» **Selected passage**:
:::::

Only 27 arrests were made in Africa and Asia from the great ape trade from 2005-11, said Cress. He calls for anti-corruption probes, better policing of CITES rules and the confiscation, DNA-testing and repatriation of all trafficked great apes.

Action is being taken. On the eve of this month's CITES meeting in Bangkok, the 177-nation group slapped sanctions on Guinea because the West African state had issued fraudulent permits for great apes and other beasts.

But discussions in Thailand focussed more on the conservation of elephants, rhinos, sharks and manta rays than on boosting protection for chimps, gorillas, bonobos and the long-haired orangutans of Borneo and Sumatra.

"We're late to the party," said Cress. "The black market for elephants and rhinos has been analysed for years, much longer than for great apes. We had to catch up with other flagship species and put them in the same debate about illegal trade, crime and enforcement."

Other conservationists are less sanguine about the animals' survival. The wildlife activist Karl Ammann, who goes undercover to expose West Africa's primate trading rings, describes sluggish global protection efforts.

"CITES is a toothless body. They want a smooth-running operation where everybody pats each other's back and everybody has skeletons in their closet. I don't expose yours. You don't expose mine. That's how it works," he told Al Jazeera.


Sharks among the winners at wildlife summit

"You have to remember who has these animals. Influential people in the Middle East who are too powerful to be prosecuted. Zoo owners in Asia will continue making thousands of dollars from exhibiting chimps because they know the chances of being caught are so slim."

He calls for tougher curbs on the so-called "gang of eight" countries that are behind much wildlife trafficking. They include the supply states of Kenya, Tanzania and Uganda and consumers in China, Thailand, Malaysia, Vietnam and the Philippines.

:::::

» **Your goal**: Copy out the part of the great ape trade article starting at "Only 27 arrests" and ending at "trafficked great apes.". Work only from the great ape trade article.

:::::

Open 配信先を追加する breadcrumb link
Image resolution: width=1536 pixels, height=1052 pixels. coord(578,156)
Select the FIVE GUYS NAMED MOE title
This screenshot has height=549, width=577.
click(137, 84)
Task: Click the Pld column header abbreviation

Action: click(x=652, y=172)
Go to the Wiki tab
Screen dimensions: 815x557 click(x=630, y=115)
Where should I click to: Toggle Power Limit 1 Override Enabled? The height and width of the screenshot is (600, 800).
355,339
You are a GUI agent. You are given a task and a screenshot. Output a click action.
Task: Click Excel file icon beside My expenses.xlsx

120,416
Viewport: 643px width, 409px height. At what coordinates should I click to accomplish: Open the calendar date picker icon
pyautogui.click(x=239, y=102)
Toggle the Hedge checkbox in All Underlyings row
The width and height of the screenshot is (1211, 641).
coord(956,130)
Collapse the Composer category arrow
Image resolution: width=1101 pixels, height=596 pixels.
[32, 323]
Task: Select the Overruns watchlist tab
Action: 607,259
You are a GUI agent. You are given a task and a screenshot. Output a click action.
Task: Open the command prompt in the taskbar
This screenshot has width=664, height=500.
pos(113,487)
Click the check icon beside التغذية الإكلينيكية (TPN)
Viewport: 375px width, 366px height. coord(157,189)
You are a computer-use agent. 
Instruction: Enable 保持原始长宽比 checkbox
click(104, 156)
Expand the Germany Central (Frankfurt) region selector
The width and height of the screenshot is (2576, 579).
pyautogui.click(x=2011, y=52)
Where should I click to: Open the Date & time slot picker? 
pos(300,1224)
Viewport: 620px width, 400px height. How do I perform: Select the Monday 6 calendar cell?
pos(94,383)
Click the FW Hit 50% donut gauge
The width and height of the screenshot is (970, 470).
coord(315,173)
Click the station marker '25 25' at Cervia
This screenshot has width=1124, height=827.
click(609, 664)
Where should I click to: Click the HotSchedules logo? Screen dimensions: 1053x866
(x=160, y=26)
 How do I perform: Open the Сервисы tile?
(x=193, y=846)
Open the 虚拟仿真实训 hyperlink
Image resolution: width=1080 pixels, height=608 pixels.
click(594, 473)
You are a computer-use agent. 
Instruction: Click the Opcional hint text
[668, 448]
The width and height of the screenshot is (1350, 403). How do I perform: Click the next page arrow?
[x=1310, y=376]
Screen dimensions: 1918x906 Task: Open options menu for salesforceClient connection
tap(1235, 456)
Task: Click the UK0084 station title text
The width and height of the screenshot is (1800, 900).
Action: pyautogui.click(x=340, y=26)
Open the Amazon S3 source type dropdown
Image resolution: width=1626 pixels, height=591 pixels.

:::::

» **Response to the exercise**:
Only 27 arrests were made in Africa and Asia from the great ape trade from 2005-11, said Cress. He calls for anti-corruption probes, better policing of CITES rules and the confiscation, DNA-testing and repatriation of all trafficked great apes.